Consideramos essa experiência como o início de um processo, que
conseguiu problematizar e sensibilizar a percepção dos alunos em relação às
questões abordadas. É claro que precisam de continuidade e aprofundamento,
até mesmo para explorar melhor e sistematizar as proposições para o
enfrentamento das desigualdades sociais, de gênero e raciais.
Referências
COELHO, Wilma; Raquel, SANTOS; Rosângela, SILVA. Educação e
Diversidade na Amazônia. São Paulo: Editora Livraria da Física, 2015.

OLIVEIRA, Luiz Fernandes de; CANDAU, Vera Maria Ferrão. Pedagogia


decolonial e educação antirracista e intercultural no Brasil. Educação em
Revista, Belo Horizonte, v.26, n.01, p.15-40, abr. 2010.

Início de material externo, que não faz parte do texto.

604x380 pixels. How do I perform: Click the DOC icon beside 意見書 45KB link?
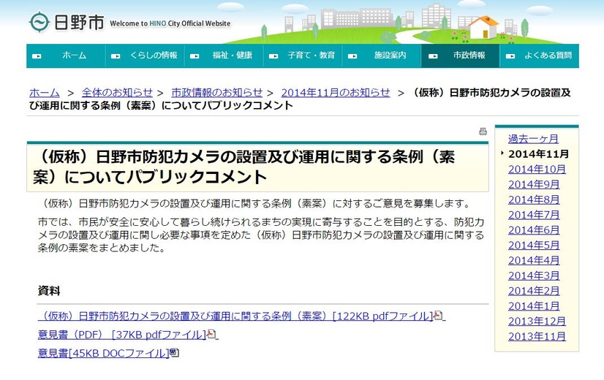click(x=174, y=352)
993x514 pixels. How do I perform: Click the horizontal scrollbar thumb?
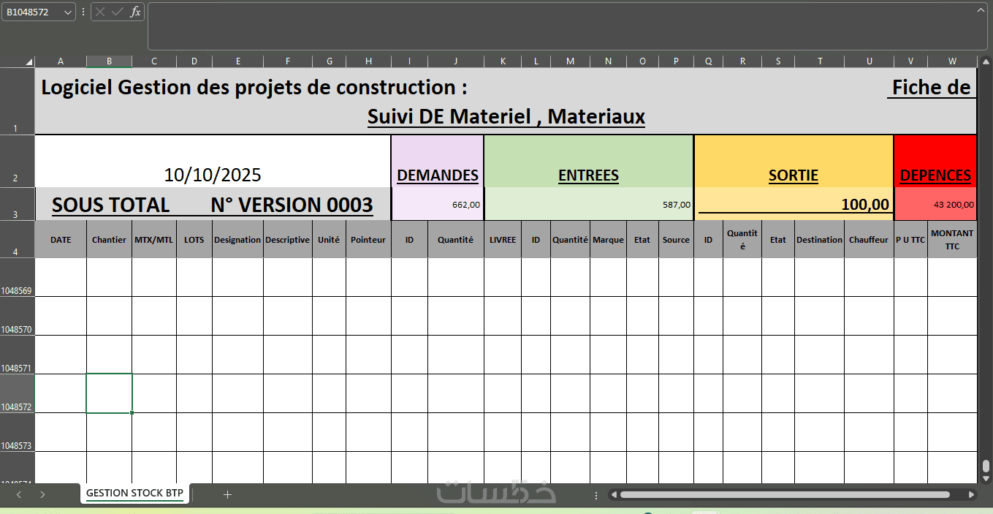(x=782, y=494)
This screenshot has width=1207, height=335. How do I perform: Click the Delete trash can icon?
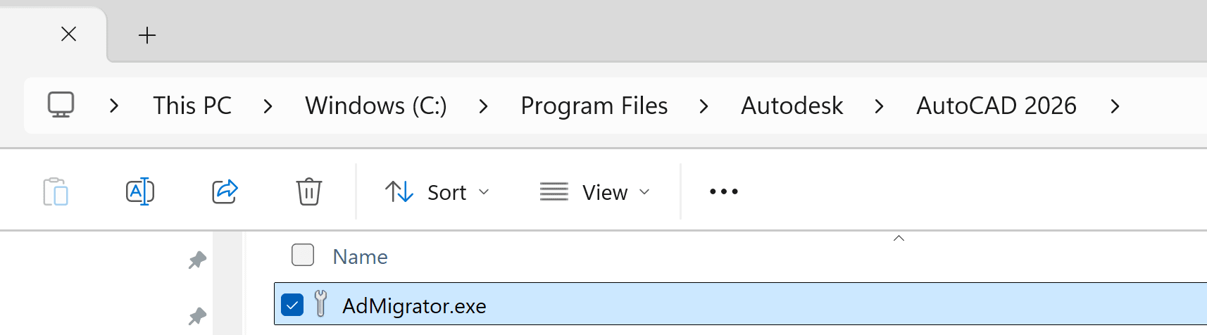309,191
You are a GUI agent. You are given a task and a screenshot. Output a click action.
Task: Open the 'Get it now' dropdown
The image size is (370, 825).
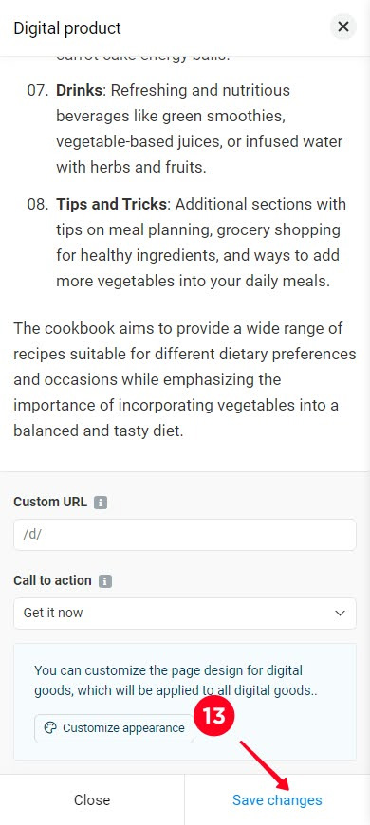click(185, 614)
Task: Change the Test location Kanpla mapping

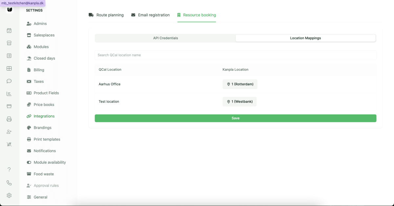Action: [x=239, y=102]
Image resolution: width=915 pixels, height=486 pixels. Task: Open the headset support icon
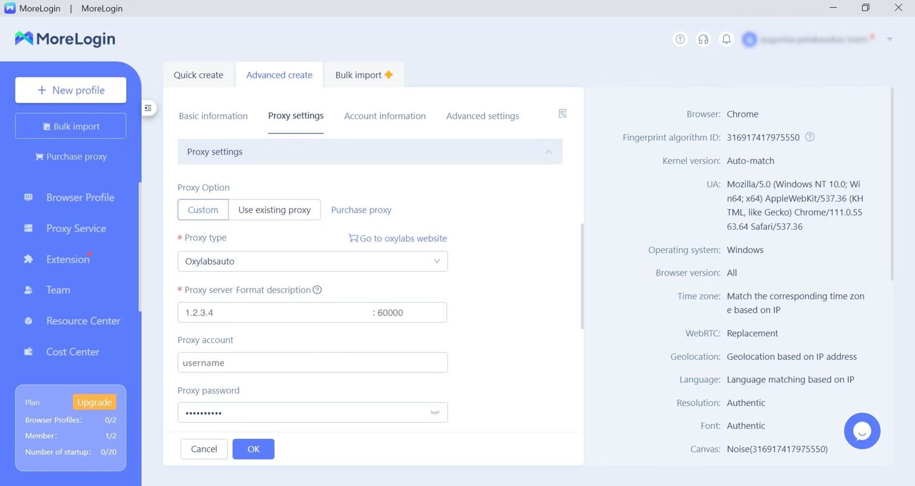pos(703,39)
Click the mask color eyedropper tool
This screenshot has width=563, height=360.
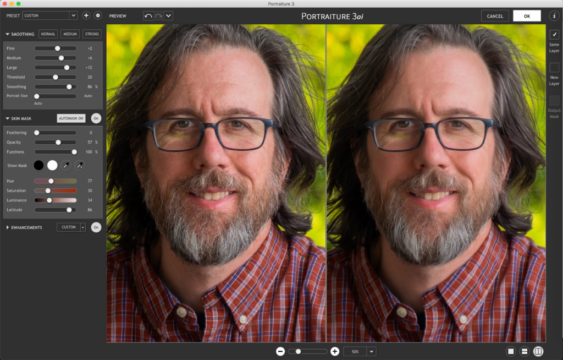66,165
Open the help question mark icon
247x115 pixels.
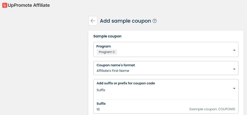155,21
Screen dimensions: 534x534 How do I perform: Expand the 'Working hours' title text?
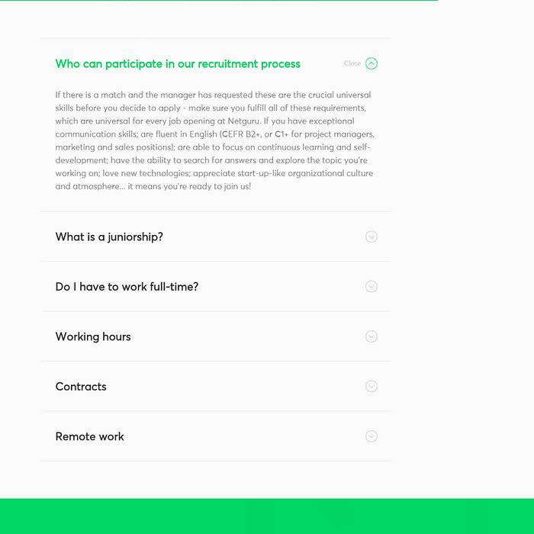(x=93, y=337)
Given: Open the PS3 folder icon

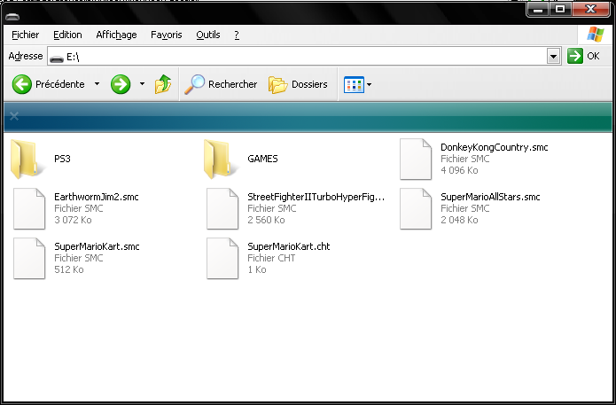Looking at the screenshot, I should pyautogui.click(x=28, y=159).
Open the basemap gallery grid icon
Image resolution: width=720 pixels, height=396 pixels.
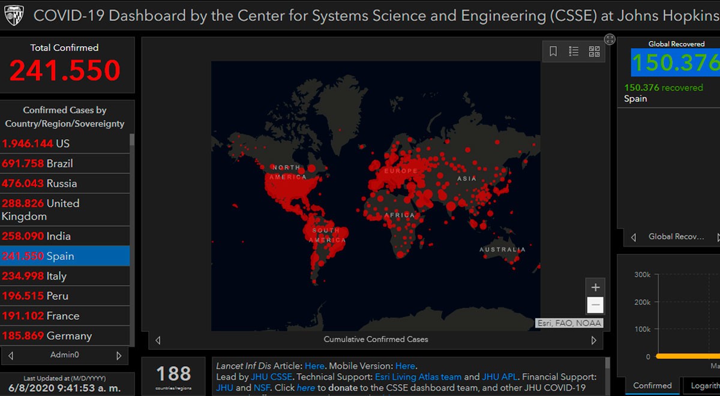594,52
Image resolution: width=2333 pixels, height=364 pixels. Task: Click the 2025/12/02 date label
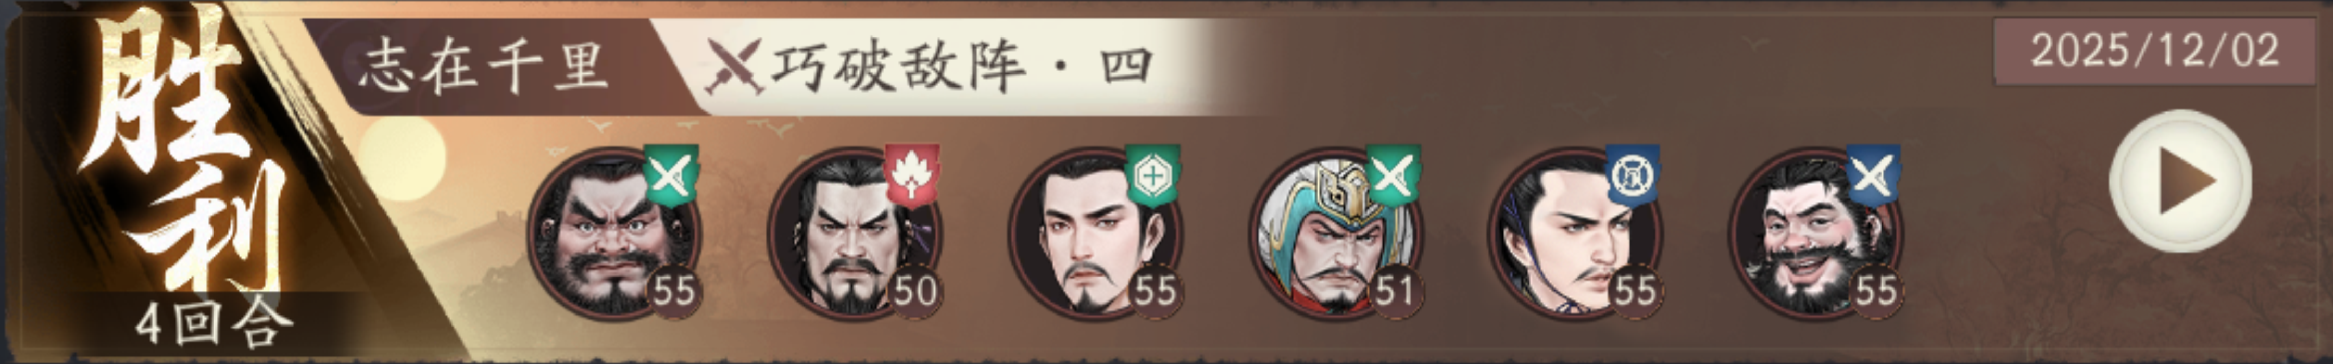tap(2155, 51)
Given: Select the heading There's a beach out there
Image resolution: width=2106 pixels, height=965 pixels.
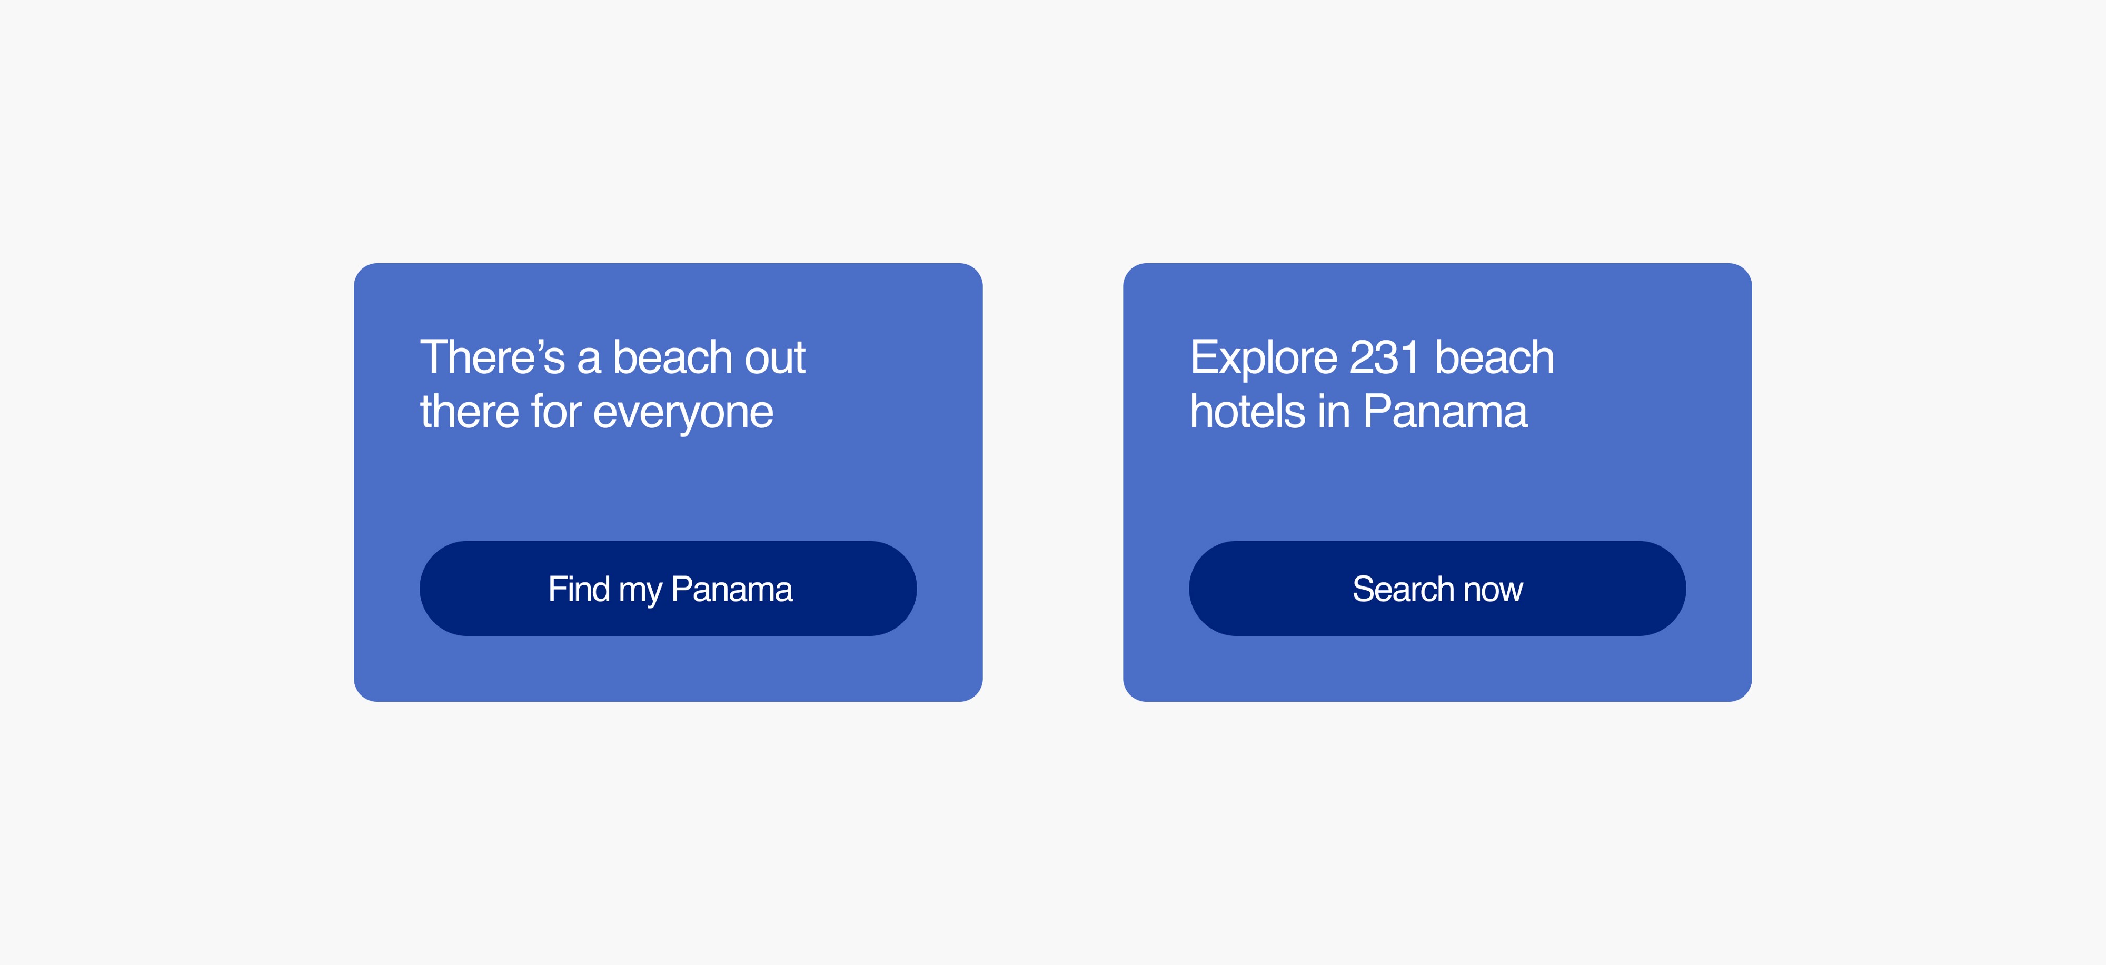Looking at the screenshot, I should [x=613, y=384].
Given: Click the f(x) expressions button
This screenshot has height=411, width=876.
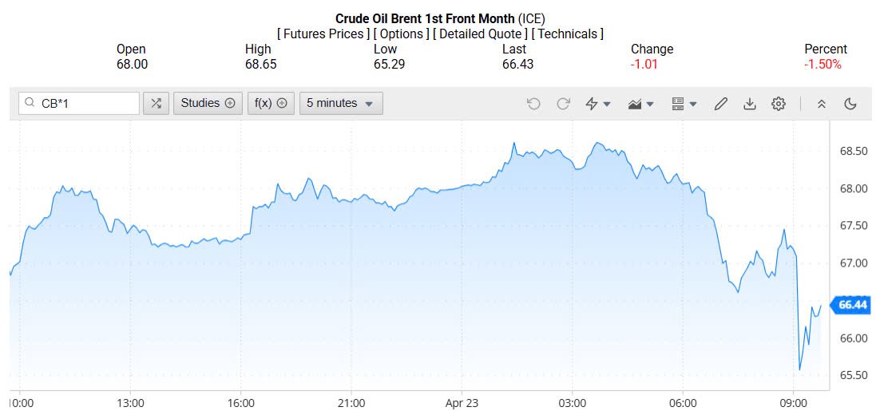Looking at the screenshot, I should pos(272,103).
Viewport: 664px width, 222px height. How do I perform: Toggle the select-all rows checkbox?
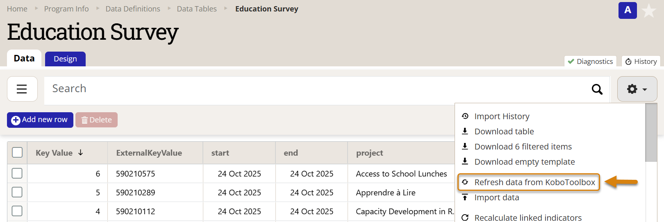[x=17, y=152]
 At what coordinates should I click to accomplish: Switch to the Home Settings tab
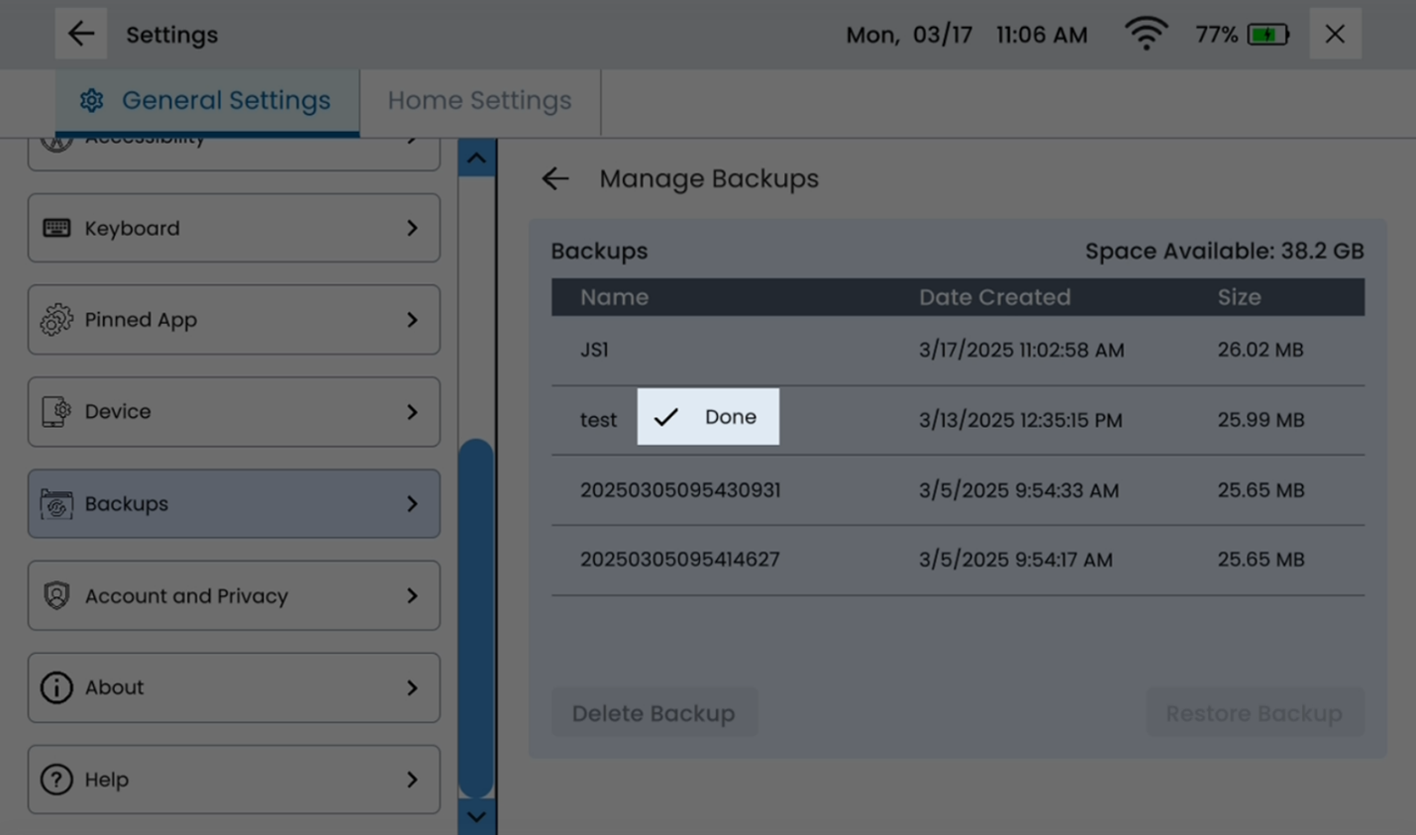click(479, 101)
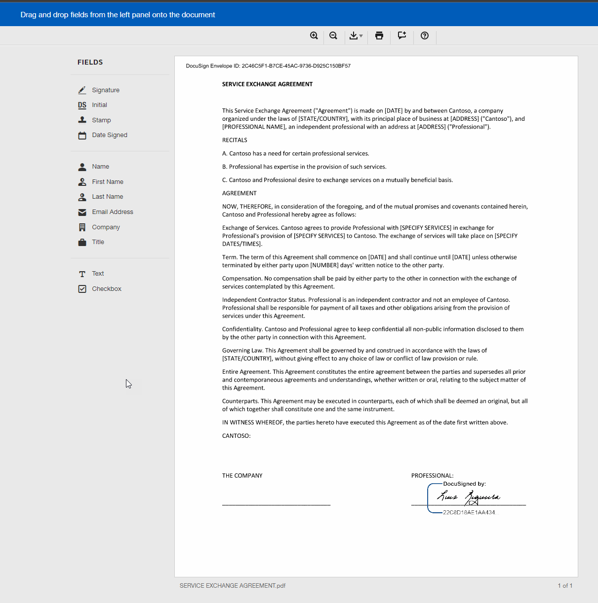
Task: Select the First Name field
Action: coord(107,182)
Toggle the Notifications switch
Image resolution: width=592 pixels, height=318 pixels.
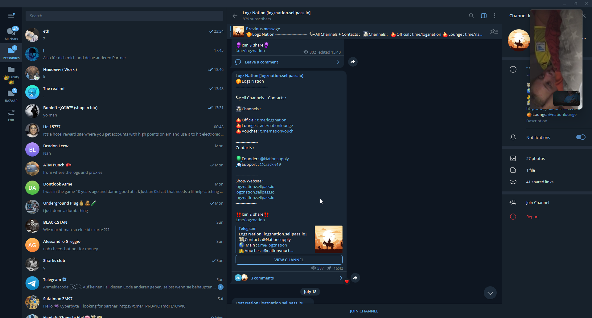pyautogui.click(x=580, y=137)
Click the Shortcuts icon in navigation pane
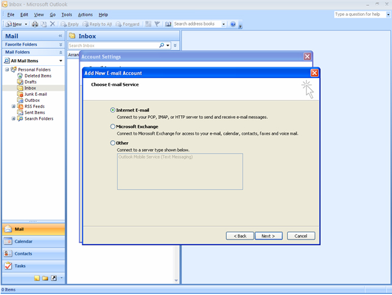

QUERINO, Ana; LIMA, Cleiton; MADSEN, Nina. Gênero, Raça e Educação no


Brasil contemporâneo: desafios para a igualdade. In: BONETTI, Alinne; ABREU,
Maria Aparecida (Orgs.). Faces da Desigualdade de Gênero e Raça no Brasil.
Brasília: Ipea, 2011.

SALAINI, Cristian. Desigualdades étnico-raciais no Brasil. In: Desigualdades de


Gênero, Raça e Etnia. Curitiba: Ibpex, 2009.

WALSH, Catherine. Pedagogías insurgentes de resistir, (re)existir y (re)vivir.